Ichniowski et al. (1996) is adopted by Godard and Delaney as a prototypical
example of the paradigm.
2.
Kochan adds that the IR attention to the impact of these systems on firm
performance comes not so much from a managerialist perspective as a frank
recognition that management was the initiating party in the wave of changes
in work and the IR system in the 1980s.
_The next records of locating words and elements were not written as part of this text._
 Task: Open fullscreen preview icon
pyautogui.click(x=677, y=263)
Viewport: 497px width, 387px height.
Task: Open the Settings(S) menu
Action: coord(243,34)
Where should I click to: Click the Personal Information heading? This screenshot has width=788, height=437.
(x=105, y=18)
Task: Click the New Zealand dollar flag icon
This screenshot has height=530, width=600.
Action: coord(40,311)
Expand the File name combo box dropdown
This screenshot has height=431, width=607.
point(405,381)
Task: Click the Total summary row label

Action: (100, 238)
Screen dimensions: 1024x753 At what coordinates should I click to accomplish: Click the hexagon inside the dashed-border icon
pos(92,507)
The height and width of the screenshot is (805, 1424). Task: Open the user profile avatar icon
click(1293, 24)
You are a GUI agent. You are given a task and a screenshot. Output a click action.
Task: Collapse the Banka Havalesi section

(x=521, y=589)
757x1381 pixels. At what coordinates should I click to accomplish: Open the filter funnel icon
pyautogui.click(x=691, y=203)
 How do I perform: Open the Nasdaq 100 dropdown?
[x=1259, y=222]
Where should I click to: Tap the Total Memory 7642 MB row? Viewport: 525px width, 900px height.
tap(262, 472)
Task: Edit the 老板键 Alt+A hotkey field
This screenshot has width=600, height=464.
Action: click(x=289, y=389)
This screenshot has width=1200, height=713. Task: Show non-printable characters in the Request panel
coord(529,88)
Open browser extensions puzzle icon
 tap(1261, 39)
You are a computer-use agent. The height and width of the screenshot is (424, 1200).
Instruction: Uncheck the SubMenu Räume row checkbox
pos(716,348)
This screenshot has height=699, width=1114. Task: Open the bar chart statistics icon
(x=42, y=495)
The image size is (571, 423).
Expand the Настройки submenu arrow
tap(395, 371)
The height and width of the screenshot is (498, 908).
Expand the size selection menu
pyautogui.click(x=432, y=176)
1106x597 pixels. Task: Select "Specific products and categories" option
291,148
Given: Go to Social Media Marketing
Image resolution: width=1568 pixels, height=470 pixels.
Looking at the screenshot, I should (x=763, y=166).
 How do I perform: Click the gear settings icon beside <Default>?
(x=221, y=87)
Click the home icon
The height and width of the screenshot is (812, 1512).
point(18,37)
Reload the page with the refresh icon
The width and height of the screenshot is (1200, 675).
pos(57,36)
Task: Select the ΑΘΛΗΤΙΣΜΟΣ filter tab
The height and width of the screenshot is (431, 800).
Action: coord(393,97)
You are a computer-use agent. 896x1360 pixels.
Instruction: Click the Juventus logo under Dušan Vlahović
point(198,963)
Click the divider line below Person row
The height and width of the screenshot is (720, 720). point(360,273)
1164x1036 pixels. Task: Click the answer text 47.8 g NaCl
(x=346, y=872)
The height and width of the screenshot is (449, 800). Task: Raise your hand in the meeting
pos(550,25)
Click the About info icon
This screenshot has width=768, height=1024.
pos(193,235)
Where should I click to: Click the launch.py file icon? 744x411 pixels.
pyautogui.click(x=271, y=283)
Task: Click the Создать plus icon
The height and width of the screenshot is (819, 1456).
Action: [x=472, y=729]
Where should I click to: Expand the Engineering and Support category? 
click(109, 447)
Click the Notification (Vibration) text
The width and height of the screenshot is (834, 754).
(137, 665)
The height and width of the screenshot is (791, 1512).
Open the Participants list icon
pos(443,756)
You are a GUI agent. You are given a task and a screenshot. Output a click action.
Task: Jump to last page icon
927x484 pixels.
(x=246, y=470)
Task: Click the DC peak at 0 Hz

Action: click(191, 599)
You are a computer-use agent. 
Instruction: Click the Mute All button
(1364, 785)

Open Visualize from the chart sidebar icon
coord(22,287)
If IR were to ignore these developments
and to focus exclusively on unions and collective bargaining, it would
be missing the most important IR developments of our era.
3.
We and others might quibble about the particular set of journals analyzed--wed
add Advances in Industrial and Labor Relations (appears annually),
Relations Industrielles/ Industrial Relations (Canadian), and Labor
Studies (close to IR) to the group and subtract the Journal of
Labor Economics and the Journal of Human Resources as being
primarily labor economics, not IR, journals; nevertheless, the study highlights
the continuing importance of collective bargaining to the field.
4.
We are reminded of the Webbs discussion of the methods
(today that would be termed strategies) of unions: mutual insurance,
collective bargaining, and legal enactment. Today mutual insurance would
encompass all self-help strategies of workers in union and other organizations;
legal enactment would include all strategies emphasizing public policy.